**ABOUT THIS EXERCISE:**
Print the line containing "Task: Click Désactiver" and every later line of the records. Keep each one exactly as given, ending with the last.

= = =

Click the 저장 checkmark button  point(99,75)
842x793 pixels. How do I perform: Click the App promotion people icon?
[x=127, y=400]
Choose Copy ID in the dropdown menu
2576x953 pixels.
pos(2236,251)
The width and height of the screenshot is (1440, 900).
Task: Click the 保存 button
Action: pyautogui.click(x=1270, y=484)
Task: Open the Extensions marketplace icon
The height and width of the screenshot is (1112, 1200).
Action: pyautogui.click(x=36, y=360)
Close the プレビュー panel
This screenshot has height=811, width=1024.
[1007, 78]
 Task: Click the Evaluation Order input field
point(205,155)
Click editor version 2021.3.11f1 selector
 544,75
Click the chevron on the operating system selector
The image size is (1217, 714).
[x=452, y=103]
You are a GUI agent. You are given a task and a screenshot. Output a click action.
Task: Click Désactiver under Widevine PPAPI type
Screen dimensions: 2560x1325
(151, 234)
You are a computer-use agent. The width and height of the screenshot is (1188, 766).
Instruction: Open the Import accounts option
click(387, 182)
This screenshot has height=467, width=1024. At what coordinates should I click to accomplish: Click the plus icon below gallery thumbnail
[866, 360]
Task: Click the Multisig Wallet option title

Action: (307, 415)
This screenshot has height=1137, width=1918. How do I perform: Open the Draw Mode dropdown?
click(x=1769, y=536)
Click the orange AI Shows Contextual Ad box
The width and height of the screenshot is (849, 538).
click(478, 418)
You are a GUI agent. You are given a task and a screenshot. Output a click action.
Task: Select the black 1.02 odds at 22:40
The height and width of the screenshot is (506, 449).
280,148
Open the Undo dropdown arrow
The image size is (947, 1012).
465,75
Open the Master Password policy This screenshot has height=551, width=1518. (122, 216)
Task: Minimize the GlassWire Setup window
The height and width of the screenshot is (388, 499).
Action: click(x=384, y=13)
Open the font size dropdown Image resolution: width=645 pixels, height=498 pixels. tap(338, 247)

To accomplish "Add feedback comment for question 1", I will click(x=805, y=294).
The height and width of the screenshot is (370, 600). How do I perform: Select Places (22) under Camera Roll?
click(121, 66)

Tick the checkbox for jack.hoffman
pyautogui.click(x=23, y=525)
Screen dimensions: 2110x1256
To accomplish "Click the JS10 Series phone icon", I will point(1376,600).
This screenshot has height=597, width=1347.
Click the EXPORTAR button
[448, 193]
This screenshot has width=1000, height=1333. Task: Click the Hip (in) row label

= = =

**EXPECTED OUTPUT:**
Task: Click Désactiver under Widevine PPAPI type
Screen dimensions: 2560x1325
(151, 234)
You are a computer-use agent. The width and height of the screenshot is (1188, 766).
Instruction: Open the Import accounts option
click(387, 182)
This screenshot has height=467, width=1024. At what coordinates should I click to accomplish: Click the plus icon below gallery thumbnail
[866, 360]
Task: Click the Multisig Wallet option title

Action: (307, 415)
This screenshot has height=1137, width=1918. How do I perform: Open the Draw Mode dropdown?
click(x=1769, y=536)
Click the orange AI Shows Contextual Ad box
The width and height of the screenshot is (849, 538).
click(478, 418)
You are a GUI agent. You are given a task and a screenshot. Output a click action.
Task: Select the black 1.02 odds at 22:40
The height and width of the screenshot is (506, 449).
280,148
Open the Undo dropdown arrow
The image size is (947, 1012).
465,75
Open the Master Password policy This screenshot has height=551, width=1518. (122, 216)
Task: Minimize the GlassWire Setup window
The height and width of the screenshot is (388, 499).
Action: click(x=384, y=13)
Open the font size dropdown Image resolution: width=645 pixels, height=498 pixels. tap(338, 247)

To accomplish "Add feedback comment for question 1", I will click(x=805, y=294).
The height and width of the screenshot is (370, 600). How do I perform: Select Places (22) under Camera Roll?
click(121, 66)

Tick the checkbox for jack.hoffman
pyautogui.click(x=23, y=525)
Screen dimensions: 2110x1256
To accomplish "Click the JS10 Series phone icon", I will point(1376,600).
This screenshot has height=597, width=1347.
Click the EXPORTAR button
[448, 193]
This screenshot has width=1000, height=1333. Task: Click the Hip (in) row label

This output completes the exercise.